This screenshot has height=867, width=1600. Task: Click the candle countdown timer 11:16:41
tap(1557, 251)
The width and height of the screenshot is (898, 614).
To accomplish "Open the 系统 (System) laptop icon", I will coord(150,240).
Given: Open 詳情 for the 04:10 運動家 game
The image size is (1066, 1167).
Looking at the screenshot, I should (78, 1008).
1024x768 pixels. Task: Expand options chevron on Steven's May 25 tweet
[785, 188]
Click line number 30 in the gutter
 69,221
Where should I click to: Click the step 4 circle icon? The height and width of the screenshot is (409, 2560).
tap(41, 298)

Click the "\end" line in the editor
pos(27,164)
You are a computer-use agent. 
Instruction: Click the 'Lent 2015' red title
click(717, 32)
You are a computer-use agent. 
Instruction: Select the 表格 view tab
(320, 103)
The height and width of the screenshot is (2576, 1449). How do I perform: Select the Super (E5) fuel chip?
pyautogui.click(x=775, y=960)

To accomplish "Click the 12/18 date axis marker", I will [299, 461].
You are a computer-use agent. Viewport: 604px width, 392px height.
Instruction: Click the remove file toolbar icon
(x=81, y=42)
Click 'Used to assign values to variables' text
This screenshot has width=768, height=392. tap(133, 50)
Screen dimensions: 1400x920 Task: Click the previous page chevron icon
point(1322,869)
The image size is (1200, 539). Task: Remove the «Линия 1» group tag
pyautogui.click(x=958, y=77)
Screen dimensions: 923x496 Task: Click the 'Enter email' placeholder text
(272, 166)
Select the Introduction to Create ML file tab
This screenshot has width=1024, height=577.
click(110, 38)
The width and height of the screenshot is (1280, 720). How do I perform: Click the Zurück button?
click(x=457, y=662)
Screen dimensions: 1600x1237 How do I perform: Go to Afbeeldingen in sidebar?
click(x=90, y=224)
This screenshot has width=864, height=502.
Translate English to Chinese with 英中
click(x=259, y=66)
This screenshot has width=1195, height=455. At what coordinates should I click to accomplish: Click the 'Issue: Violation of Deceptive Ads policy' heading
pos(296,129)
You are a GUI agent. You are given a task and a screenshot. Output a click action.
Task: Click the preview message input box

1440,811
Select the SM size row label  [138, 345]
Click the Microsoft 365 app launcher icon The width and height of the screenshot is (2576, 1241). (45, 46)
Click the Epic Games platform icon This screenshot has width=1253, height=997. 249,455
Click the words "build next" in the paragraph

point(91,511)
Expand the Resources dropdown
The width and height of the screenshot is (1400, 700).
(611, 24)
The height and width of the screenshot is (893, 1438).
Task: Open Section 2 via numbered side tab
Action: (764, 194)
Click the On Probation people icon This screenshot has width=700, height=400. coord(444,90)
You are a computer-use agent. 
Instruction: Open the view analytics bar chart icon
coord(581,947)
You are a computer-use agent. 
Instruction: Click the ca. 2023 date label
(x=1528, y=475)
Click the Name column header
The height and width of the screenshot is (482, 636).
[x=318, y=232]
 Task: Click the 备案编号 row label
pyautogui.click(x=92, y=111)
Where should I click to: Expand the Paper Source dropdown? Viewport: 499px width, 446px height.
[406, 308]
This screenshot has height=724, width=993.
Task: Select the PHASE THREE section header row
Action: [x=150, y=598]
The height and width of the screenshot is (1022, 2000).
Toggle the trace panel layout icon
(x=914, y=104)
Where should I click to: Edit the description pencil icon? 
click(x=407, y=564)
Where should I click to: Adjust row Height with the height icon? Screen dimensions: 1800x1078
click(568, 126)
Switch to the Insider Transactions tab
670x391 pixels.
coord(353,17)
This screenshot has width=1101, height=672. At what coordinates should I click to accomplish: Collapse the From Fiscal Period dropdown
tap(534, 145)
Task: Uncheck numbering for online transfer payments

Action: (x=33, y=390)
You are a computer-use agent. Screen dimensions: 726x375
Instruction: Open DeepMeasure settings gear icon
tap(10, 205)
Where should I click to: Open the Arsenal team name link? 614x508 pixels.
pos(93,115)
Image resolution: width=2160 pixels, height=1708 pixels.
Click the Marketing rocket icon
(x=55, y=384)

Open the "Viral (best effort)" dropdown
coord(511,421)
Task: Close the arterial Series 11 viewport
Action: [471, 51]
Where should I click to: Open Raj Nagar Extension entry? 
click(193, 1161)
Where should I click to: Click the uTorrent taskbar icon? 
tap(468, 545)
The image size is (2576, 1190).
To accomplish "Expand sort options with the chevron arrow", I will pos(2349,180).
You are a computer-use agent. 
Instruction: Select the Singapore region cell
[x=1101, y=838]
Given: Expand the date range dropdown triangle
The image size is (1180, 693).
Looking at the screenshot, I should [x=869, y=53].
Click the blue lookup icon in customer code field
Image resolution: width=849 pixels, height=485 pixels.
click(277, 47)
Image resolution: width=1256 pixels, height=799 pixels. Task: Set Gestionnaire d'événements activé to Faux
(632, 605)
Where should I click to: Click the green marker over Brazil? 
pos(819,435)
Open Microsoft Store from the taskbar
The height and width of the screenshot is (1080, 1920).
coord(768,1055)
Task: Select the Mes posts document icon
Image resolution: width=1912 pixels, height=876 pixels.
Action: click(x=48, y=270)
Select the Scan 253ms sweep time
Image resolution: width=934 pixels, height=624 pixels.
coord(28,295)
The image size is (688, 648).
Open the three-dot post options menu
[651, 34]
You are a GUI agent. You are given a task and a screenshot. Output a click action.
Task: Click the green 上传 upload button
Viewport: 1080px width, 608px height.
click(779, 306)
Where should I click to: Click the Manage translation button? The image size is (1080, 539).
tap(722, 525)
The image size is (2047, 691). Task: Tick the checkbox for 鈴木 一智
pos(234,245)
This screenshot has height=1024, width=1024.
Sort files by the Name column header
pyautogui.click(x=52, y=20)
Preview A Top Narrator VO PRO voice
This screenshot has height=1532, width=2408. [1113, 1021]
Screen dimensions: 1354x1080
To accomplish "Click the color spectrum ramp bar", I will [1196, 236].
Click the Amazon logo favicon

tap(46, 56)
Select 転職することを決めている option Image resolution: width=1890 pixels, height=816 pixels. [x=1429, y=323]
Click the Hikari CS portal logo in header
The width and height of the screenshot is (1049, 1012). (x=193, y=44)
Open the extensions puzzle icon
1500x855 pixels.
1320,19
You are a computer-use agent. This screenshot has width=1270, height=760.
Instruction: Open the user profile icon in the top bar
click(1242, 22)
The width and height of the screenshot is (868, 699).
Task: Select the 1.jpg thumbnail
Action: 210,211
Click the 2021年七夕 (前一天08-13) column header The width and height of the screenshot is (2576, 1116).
++++++++++++++++++++
**Work to be completed**
Give the data back exactly as it stands.

**Finished task**
This screenshot has height=867, width=1600. Task: Click the candle countdown timer 11:16:41
tap(1557, 251)
The width and height of the screenshot is (898, 614).
To accomplish "Open the 系统 (System) laptop icon", I will coord(150,240).
Given: Open 詳情 for the 04:10 運動家 game
The image size is (1066, 1167).
Looking at the screenshot, I should (78, 1008).
1024x768 pixels. Task: Expand options chevron on Steven's May 25 tweet
[785, 188]
Click line number 30 in the gutter
 69,221
Where should I click to: Click the step 4 circle icon? The height and width of the screenshot is (409, 2560).
tap(41, 298)

Click the "\end" line in the editor
pos(27,164)
You are a computer-use agent. 
Instruction: Click the 'Lent 2015' red title
click(717, 32)
You are a computer-use agent. 
Instruction: Select the 表格 view tab
(320, 103)
The height and width of the screenshot is (2576, 1449). How do I perform: Select the Super (E5) fuel chip?
pyautogui.click(x=775, y=960)

To accomplish "Click the 12/18 date axis marker", I will [299, 461].
You are a computer-use agent. Viewport: 604px width, 392px height.
Instruction: Click the remove file toolbar icon
(x=81, y=42)
Click 'Used to assign values to variables' text
This screenshot has width=768, height=392. tap(133, 50)
Screen dimensions: 1400x920 Task: Click the previous page chevron icon
point(1322,869)
The image size is (1200, 539). Task: Remove the «Линия 1» group tag
pyautogui.click(x=958, y=77)
Screen dimensions: 923x496 Task: Click the 'Enter email' placeholder text
(272, 166)
Select the Introduction to Create ML file tab
This screenshot has width=1024, height=577.
click(110, 38)
The width and height of the screenshot is (1280, 720). How do I perform: Click the Zurück button?
click(x=457, y=662)
Screen dimensions: 1600x1237 How do I perform: Go to Afbeeldingen in sidebar?
click(x=90, y=224)
This screenshot has width=864, height=502.
Translate English to Chinese with 英中
click(x=259, y=66)
This screenshot has width=1195, height=455. At what coordinates should I click to accomplish: Click the 'Issue: Violation of Deceptive Ads policy' heading
pos(296,129)
You are a GUI agent. You are given a task and a screenshot. Output a click action.
Task: Click the preview message input box

1440,811
Select the SM size row label  [138, 345]
Click the Microsoft 365 app launcher icon The width and height of the screenshot is (2576, 1241). (45, 46)
Click the Epic Games platform icon This screenshot has width=1253, height=997. 249,455
Click the words "build next" in the paragraph

point(91,511)
Expand the Resources dropdown
The width and height of the screenshot is (1400, 700).
(611, 24)
The height and width of the screenshot is (893, 1438).
Task: Open Section 2 via numbered side tab
Action: (764, 194)
Click the On Probation people icon This screenshot has width=700, height=400. coord(444,90)
You are a computer-use agent. 
Instruction: Open the view analytics bar chart icon
coord(581,947)
You are a computer-use agent. 
Instruction: Click the ca. 2023 date label
(x=1528, y=475)
Click the Name column header
The height and width of the screenshot is (482, 636).
[x=318, y=232]
 Task: Click the 备案编号 row label
pyautogui.click(x=92, y=111)
Where should I click to: Expand the Paper Source dropdown? Viewport: 499px width, 446px height.
[406, 308]
This screenshot has height=724, width=993.
Task: Select the PHASE THREE section header row
Action: [x=150, y=598]
The height and width of the screenshot is (1022, 2000).
Toggle the trace panel layout icon
(x=914, y=104)
Where should I click to: Edit the description pencil icon? 
click(x=407, y=564)
Where should I click to: Adjust row Height with the height icon? Screen dimensions: 1800x1078
click(568, 126)
Switch to the Insider Transactions tab
670x391 pixels.
coord(353,17)
This screenshot has width=1101, height=672. At what coordinates should I click to accomplish: Collapse the From Fiscal Period dropdown
tap(534, 145)
Task: Uncheck numbering for online transfer payments

Action: (x=33, y=390)
You are a computer-use agent. Screen dimensions: 726x375
Instruction: Open DeepMeasure settings gear icon
tap(10, 205)
Where should I click to: Open the Arsenal team name link? 614x508 pixels.
pos(93,115)
Image resolution: width=2160 pixels, height=1708 pixels.
Click the Marketing rocket icon
(x=55, y=384)

Open the "Viral (best effort)" dropdown
coord(511,421)
Task: Close the arterial Series 11 viewport
Action: [471, 51]
Where should I click to: Open Raj Nagar Extension entry? 
click(193, 1161)
Where should I click to: Click the uTorrent taskbar icon? 
tap(468, 545)
The image size is (2576, 1190).
To accomplish "Expand sort options with the chevron arrow", I will pos(2349,180).
You are a computer-use agent. 
Instruction: Select the Singapore region cell
[x=1101, y=838]
Given: Expand the date range dropdown triangle
The image size is (1180, 693).
Looking at the screenshot, I should [x=869, y=53].
Click the blue lookup icon in customer code field
Image resolution: width=849 pixels, height=485 pixels.
click(277, 47)
Image resolution: width=1256 pixels, height=799 pixels. Task: Set Gestionnaire d'événements activé to Faux
(632, 605)
Where should I click to: Click the green marker over Brazil? 
pos(819,435)
Open Microsoft Store from the taskbar
The height and width of the screenshot is (1080, 1920).
coord(768,1055)
Task: Select the Mes posts document icon
Image resolution: width=1912 pixels, height=876 pixels.
Action: click(x=48, y=270)
Select the Scan 253ms sweep time
Image resolution: width=934 pixels, height=624 pixels.
coord(28,295)
The image size is (688, 648).
Open the three-dot post options menu
[651, 34]
You are a GUI agent. You are given a task and a screenshot. Output a click action.
Task: Click the green 上传 upload button
Viewport: 1080px width, 608px height.
click(779, 306)
Where should I click to: Click the Manage translation button? The image size is (1080, 539).
tap(722, 525)
The image size is (2047, 691). Task: Tick the checkbox for 鈴木 一智
pos(234,245)
This screenshot has height=1024, width=1024.
Sort files by the Name column header
pyautogui.click(x=52, y=20)
Preview A Top Narrator VO PRO voice
This screenshot has height=1532, width=2408. [1113, 1021]
Screen dimensions: 1354x1080
To accomplish "Click the color spectrum ramp bar", I will [1196, 236].
Click the Amazon logo favicon

tap(46, 56)
Select 転職することを決めている option Image resolution: width=1890 pixels, height=816 pixels. [x=1429, y=323]
Click the Hikari CS portal logo in header
The width and height of the screenshot is (1049, 1012). (x=193, y=44)
Open the extensions puzzle icon
1500x855 pixels.
1320,19
You are a computer-use agent. This screenshot has width=1270, height=760.
Instruction: Open the user profile icon in the top bar
click(1242, 22)
The width and height of the screenshot is (868, 699).
Task: Select the 1.jpg thumbnail
Action: 210,211
Click the 2021年七夕 (前一天08-13) column header The width and height of the screenshot is (2576, 1116).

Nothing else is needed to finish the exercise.